Pasal 5 ayat (1) UU No. 18 Tahun 2003 tentang Advokat menyatakan bahwa Advokat
berstatus sebagai penegak hukum, bebas dan mandiri yang djamin oleh hukum dan
peraturan perundang-undangan. Maksud dari advokat berstatus sebagai penegak hukum adalah Advokat sebagai salah satu perangkat dalam proses peradilan yang mempunyai kedudukan setara dengan penegak hukum lainnya dalam menegakkan hukum dan keadilan. Kemandirian dan kemerdekaan advokat ini dinyatakan bahwa Advokat bebas mengeluarkan pendapat atau pernyataan dalam membela perkara yang menjadi tanggung jawabnya di dalam sidang pengadilan dengan tetap berpegang pada kode etik profesi dan peraturan perundang-undangan.
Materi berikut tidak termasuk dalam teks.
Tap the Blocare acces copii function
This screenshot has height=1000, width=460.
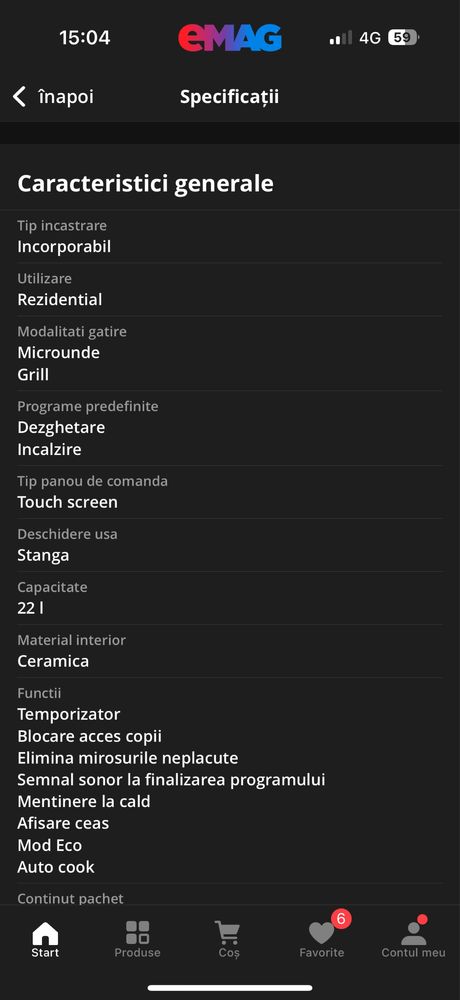pyautogui.click(x=89, y=737)
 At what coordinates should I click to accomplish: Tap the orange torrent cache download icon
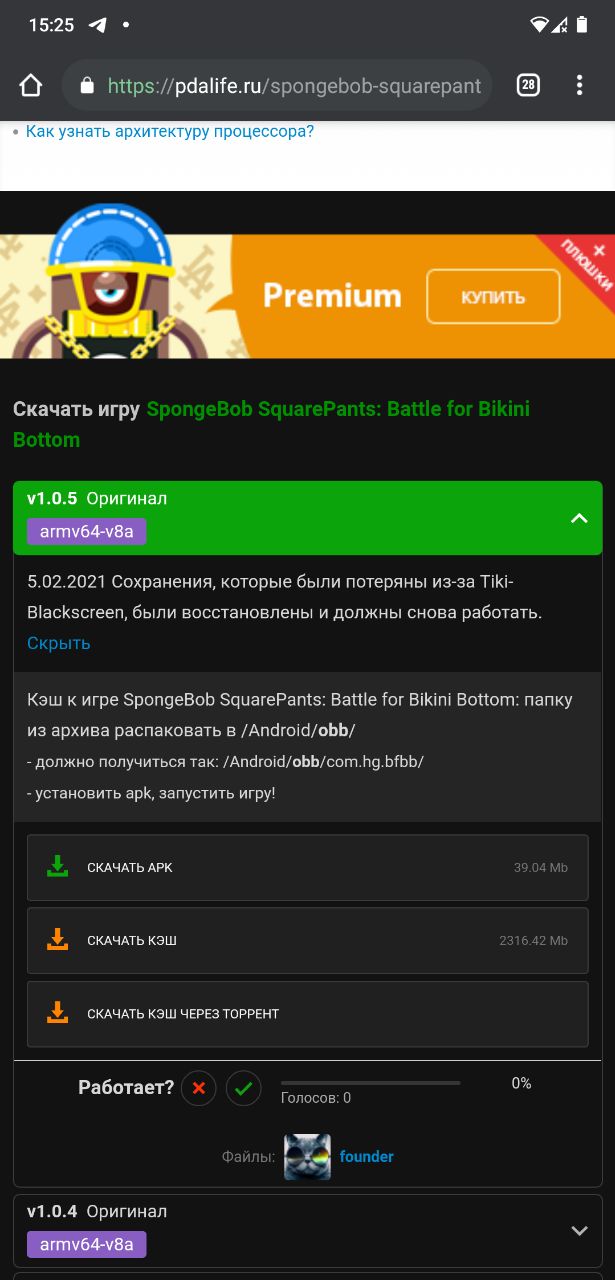tap(58, 1013)
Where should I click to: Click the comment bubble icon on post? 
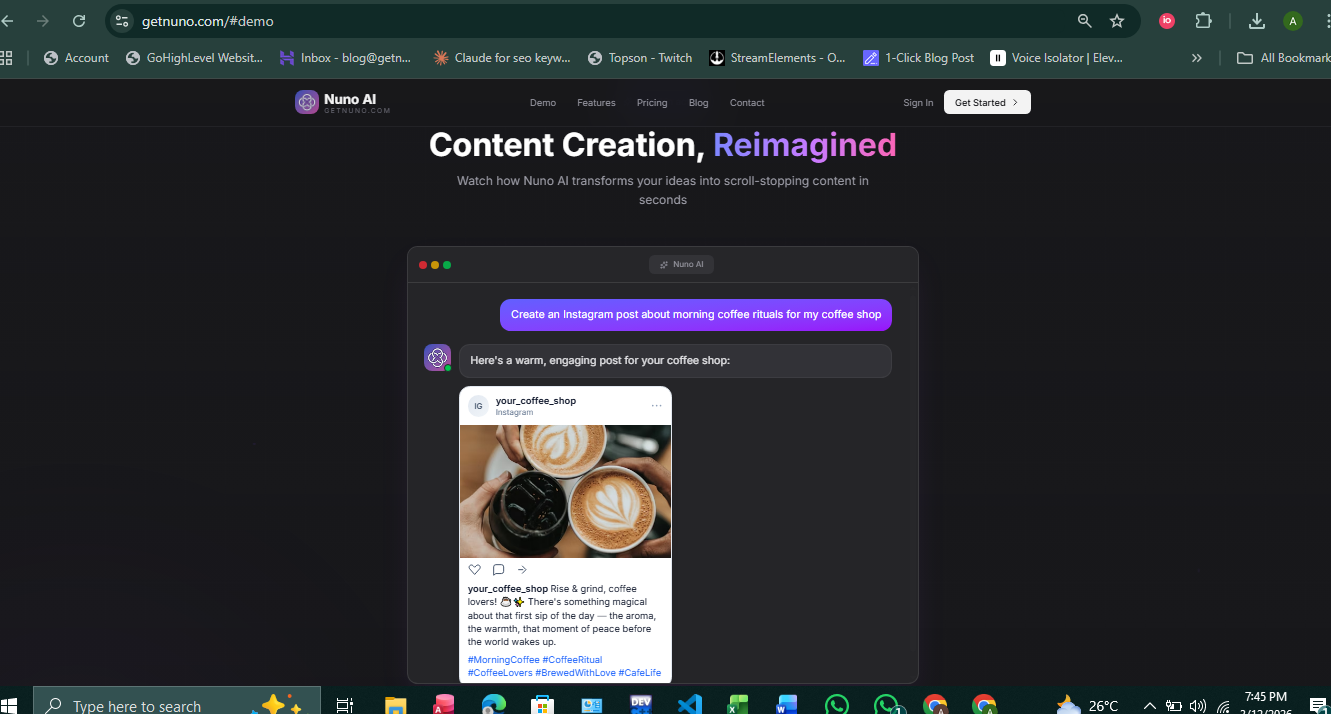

Kebebasan tersebut bermakna bahwa tanpa tekanan, ancaman, hambatan, tanpa rasa takut, atau perlakuan yang merendahkan harkat martabat profesi. Kebebasan tersebut dilaksanakan sesuai dengan kode etik profesi dan peraturan perundang-undangan. Advokat bebas dalam menjalankan tugas profesinya untuk membela perkara yang menjadi tanggung jawabnya dengan tetap berpegang pada kode etik profesi dan peraturan perundang-undangan.
Kode Etik Bagi Aparatur Penegak Hukum (UN Code of Conduct for Law Enforcement Oicials)
disahkan melalui Resolusi Majelis Umum PBB 34/ 169 17 Desember 1979, dibentuk untuk
memberikan standar perilaku aparat penegak hukum untuk menghormati prinsip-prinsip Hak Asasi Manusia dan melaksanakannya dalam tugas kesehariannya. Standar yang dirumuskan dalam kode etik bagi aparatur penegak hukum tersebut, pada prinsipnya telah dimuat dalam rumusan-rumusan kode etik disiplin di masing-masing aparat penegak hukum, seperti hakim, jaksa, polisi, petugas pemasyarakatan, serta advokat.